Au final, les femmes à poils, c’était le plus beau dans ce clip. Elles sont belles ces filles, pourquoi les cacher ? Le corps humain peut être considéré comme une oeuvre d’art. On peut l’admirer, non ? Quand je vais au Louvre et que je me retrouve nez à nez avec les statues grecques, leurs seins, leurs fesses, leurs petits zizis, je me dis que je ne suis pas la seule à voir les choses de cette manière.
Par contre, utiliser une femme comme repose-pied, lui chanter «avoue que t’as envie que ça fasse mal, salope», c’est un peu plus cru, déjà.
Que mes enfants tombent sur les seins nus des mannequins de Robin Thicke, peu m’importe au fond. Mais qu’ils croient normal qu’on promène une femme par la queue de cheval en lui disant qu’on va la domestiquer parce qu’elle n’est qu’un animal, ça commence déjà à être un peu plus délicat à expliquer.

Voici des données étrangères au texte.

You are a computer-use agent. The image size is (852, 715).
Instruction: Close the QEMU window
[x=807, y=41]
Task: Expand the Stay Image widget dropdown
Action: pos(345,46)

Mais enfin pourquoi pas. Je ne m’offusque pas : je l’ai déjà dit, je suis une féministe en carton, de toute manière. Je m’interroge simplement sur le bon sens d’avoir fait deux versions d’un clip, si c’était pour qu’elles soient tout autant dégradantes l’une que l’autre pour la femme.
En attendant, pour vous aider à réfléchir à la question, je ne saurais que trop vous conseiller le billet du jour de Madame Rêve, alias la très chouette Zaza.
Vous pourrez ensuite rire un peu avec cette interprétation du clip par les acteurs du Petit Journal de Canal + (à 2:40) :
Une analyse comme j’aurais aimé en faire une.
Tout y est !
et oui, encore une fois, quelle plume !
Merci de m’avoir inspirée ! Sans notre débat, je n’aurais jamais été autant en profondeur (enfin si je peux me permettre…)
SUPER article!!!! ENFIN, le problème ce ne sont pas les seins nus! Sérieux… Comme toi, si j’avais les mêmes… Je me sentirais obligée de partager!!!
Je trouve dommage de s’offusquer de jolis seins oui ! Par contre les paroles, personne ne les a censurées ! Là où ça devient insultant, c’est de masquer les seins, comme si le corps de la femme était obscène… tout en s’autorisant à la traiter d’animal… le monde à l’envers quoi !
Mais grave… Les paroles sont pitoyables!
Ouais… un peu agressives…
Marie Grain de sel, nous ne sommes pas du même sexe.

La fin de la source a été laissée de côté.